僕はドキリとして、音楽室に入る。すぐさま、女の子の側に行き、彼女の肩を指先で軽く叩いた。
「お、おい……」
緊張のためか、何年も喋ってなかったみたいなかすれた声が出た。僕は咳払いして、再度呼びかけた。
「大丈夫か?」
反応がない。どうしたらいいかわからなくて、僕はしゃがんで彼女の呼吸に耳を澄ませた。僕の心臓の音がやけにうるさくて、小さな音が聞き取れない。

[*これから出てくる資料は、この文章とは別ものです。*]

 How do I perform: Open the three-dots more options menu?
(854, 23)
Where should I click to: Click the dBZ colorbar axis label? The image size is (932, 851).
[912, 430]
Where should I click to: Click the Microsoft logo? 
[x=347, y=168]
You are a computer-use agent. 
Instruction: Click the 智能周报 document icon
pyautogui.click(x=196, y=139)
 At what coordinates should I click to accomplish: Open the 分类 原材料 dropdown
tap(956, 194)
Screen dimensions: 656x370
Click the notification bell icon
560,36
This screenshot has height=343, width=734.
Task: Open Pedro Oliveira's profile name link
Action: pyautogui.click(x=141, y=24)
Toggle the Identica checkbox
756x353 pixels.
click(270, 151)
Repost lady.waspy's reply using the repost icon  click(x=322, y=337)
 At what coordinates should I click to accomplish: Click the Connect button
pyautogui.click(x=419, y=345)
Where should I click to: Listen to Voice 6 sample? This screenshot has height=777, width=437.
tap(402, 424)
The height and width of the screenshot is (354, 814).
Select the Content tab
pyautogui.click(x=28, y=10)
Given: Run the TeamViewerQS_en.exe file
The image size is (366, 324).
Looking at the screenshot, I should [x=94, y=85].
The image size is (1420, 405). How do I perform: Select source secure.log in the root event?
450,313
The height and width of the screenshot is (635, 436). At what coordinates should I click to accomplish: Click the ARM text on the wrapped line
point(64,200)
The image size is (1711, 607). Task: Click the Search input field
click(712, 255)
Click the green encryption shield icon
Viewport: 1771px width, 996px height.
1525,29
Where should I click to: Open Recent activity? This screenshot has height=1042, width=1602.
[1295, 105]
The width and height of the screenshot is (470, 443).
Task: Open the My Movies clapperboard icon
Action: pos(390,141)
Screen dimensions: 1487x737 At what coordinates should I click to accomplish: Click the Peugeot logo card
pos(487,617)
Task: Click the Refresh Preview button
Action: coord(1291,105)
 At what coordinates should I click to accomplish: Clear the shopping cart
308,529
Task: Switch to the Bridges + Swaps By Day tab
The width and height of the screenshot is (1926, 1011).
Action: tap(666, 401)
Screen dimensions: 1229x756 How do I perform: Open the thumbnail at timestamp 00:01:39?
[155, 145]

僕はもう一度、彼女の肩に指先で恐る恐る触れた。それから、ゆっくりと揺さぶってみて、大丈夫かどうか確認する。
「本当に、大丈夫か?」
僕の脳裏には、先日の突然倒れた彼女の姿が浮かぶ。あのときは、近くにいた男性に起こされて目を覚ましたが、どうしようもなく不安になる。
すると、呻き声が聞こえた。
「あ……れ?」
目を擦りながら、身体を起こした女の子は僕を見て、ほんの二秒だけ固まる。僕も彼女につられて、固まってしまう。
「え? あっ、私、寝てました⁉」
状況を理解したようで、彼女は急に慌てふためく。その慌てように、僕はかえって冷静な頭になる。寝ていた?
「気を失っていたように思ったけど……」
僕は率直に言う。さっきまでピアノ曲が聞こえていたのに、そんなにすぐに寝てしまうものなのか?
「あ、えと、寝てたんです」
「突然、寝てしまう?」
「はい、突然、急に、ふと、寝てしまうんです」
それは、病気か何かなのではないか?
僕はその疑問を口にしそうになり、飲み込んだ。
「大丈夫ということなのか?」
「そういうことです」
まあ、そういうことなら、これ以上つっこんだことは聞かなくていいか。僕はそう思い、少し安心した。